## WHAT THE TASK REQUIRES
Lines before the one with "Viewport: 1456px width, 820px" are left out; return that line and all that follow it, exactly, through the end of the data.

[Stored items]
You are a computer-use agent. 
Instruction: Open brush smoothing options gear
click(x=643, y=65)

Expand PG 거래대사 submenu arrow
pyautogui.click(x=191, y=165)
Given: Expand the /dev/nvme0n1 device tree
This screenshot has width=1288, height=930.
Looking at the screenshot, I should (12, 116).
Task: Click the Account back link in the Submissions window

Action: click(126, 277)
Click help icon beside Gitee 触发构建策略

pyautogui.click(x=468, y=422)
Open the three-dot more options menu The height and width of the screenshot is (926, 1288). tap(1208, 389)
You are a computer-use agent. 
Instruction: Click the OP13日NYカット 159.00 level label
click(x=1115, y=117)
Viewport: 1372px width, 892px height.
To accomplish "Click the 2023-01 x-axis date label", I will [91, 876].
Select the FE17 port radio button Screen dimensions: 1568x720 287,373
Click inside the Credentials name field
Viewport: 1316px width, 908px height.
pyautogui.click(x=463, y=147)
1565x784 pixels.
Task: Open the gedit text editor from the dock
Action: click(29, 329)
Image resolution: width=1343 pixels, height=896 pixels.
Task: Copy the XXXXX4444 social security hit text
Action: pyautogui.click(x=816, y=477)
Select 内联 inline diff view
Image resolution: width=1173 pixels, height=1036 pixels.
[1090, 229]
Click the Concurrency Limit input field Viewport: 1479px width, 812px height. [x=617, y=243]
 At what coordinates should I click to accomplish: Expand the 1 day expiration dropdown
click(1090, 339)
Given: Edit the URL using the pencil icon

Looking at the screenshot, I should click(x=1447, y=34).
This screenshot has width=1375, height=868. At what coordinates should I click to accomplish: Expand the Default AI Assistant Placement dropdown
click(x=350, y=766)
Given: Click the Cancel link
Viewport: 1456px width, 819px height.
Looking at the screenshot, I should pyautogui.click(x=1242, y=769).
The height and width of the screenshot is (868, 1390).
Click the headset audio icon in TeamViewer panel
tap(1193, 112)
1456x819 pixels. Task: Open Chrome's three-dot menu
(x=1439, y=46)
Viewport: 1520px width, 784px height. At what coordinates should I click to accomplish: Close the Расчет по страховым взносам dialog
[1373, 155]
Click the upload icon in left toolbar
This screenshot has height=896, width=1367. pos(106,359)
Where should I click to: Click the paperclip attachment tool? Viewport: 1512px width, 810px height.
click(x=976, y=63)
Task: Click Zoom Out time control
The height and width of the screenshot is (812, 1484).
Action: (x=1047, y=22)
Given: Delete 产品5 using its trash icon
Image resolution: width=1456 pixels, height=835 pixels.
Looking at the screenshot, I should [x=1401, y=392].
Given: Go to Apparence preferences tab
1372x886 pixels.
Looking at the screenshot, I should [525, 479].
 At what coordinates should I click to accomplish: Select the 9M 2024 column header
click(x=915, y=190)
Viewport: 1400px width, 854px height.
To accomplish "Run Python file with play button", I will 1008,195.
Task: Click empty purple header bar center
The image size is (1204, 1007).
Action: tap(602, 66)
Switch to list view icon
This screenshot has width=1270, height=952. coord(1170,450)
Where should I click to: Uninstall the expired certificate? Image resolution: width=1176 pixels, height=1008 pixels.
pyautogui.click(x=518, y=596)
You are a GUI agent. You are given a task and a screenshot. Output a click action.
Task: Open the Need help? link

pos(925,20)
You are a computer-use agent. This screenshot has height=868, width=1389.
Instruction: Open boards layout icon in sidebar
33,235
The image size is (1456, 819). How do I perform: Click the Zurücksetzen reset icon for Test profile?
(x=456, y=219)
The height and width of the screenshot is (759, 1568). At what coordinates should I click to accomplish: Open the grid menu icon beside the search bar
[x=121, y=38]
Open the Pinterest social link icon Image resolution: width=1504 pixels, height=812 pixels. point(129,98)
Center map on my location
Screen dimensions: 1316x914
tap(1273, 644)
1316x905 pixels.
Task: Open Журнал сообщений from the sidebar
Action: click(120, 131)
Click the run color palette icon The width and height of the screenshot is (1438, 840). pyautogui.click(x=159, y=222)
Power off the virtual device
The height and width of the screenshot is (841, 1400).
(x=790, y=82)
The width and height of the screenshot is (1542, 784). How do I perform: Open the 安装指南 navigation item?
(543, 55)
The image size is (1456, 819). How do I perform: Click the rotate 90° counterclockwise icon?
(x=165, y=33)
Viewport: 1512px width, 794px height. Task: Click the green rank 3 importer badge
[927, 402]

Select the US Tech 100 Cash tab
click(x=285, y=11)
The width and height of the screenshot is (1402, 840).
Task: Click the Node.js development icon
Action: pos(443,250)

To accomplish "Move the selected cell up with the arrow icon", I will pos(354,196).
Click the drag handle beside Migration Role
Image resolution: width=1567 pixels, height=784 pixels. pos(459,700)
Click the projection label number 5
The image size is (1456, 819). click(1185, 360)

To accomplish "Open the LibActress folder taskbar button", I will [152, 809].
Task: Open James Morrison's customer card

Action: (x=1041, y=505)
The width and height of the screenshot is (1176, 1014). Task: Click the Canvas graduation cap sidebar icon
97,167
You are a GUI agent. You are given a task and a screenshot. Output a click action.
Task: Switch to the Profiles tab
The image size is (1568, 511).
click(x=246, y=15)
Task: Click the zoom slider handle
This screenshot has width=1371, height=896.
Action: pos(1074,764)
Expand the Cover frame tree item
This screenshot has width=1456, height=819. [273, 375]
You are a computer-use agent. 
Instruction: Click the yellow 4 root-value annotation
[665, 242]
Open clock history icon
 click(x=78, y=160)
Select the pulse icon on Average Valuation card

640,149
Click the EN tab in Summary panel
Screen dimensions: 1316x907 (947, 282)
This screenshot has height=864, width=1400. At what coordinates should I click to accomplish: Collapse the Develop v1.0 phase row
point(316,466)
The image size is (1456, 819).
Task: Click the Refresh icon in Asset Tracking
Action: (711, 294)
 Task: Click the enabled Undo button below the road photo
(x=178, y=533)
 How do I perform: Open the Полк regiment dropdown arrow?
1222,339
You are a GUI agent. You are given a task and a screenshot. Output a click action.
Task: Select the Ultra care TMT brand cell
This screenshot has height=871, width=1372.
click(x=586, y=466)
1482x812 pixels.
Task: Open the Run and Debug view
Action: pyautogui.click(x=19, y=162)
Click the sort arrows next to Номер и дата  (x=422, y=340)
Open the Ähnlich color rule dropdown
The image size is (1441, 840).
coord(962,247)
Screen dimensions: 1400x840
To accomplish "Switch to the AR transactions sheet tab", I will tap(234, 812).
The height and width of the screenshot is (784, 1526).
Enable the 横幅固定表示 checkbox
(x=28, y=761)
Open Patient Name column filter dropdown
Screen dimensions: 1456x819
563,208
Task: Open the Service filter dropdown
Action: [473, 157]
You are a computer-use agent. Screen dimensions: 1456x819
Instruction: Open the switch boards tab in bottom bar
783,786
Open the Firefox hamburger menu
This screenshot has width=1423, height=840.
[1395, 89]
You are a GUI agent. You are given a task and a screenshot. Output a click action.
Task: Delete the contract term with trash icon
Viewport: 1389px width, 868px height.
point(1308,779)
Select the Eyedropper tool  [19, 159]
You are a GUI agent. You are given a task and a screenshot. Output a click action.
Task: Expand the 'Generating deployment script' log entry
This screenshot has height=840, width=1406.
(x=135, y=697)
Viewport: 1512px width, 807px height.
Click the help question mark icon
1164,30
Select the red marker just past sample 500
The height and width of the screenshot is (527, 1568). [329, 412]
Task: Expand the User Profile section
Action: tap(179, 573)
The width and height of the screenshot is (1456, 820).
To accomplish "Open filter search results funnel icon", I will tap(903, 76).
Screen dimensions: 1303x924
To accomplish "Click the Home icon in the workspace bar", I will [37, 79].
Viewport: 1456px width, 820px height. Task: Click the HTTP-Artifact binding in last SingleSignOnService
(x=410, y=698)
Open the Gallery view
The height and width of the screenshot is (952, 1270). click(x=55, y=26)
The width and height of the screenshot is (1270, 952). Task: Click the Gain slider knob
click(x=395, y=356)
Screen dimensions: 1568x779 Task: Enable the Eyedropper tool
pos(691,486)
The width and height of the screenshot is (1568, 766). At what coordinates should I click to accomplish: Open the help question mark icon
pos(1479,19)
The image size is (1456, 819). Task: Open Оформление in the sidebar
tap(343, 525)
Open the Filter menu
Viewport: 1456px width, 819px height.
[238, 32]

## RESULT
Viewport: 1456px width, 820px height. Task: Click the HTTP-Artifact binding in last SingleSignOnService
(x=410, y=698)
Open the Gallery view
The height and width of the screenshot is (952, 1270). click(x=55, y=26)
The width and height of the screenshot is (1270, 952). Task: Click the Gain slider knob
click(x=395, y=356)
Screen dimensions: 1568x779 Task: Enable the Eyedropper tool
pos(691,486)
The width and height of the screenshot is (1568, 766). At what coordinates should I click to accomplish: Open the help question mark icon
pos(1479,19)
The image size is (1456, 819). Task: Open Оформление in the sidebar
tap(343, 525)
Open the Filter menu
Viewport: 1456px width, 819px height.
[238, 32]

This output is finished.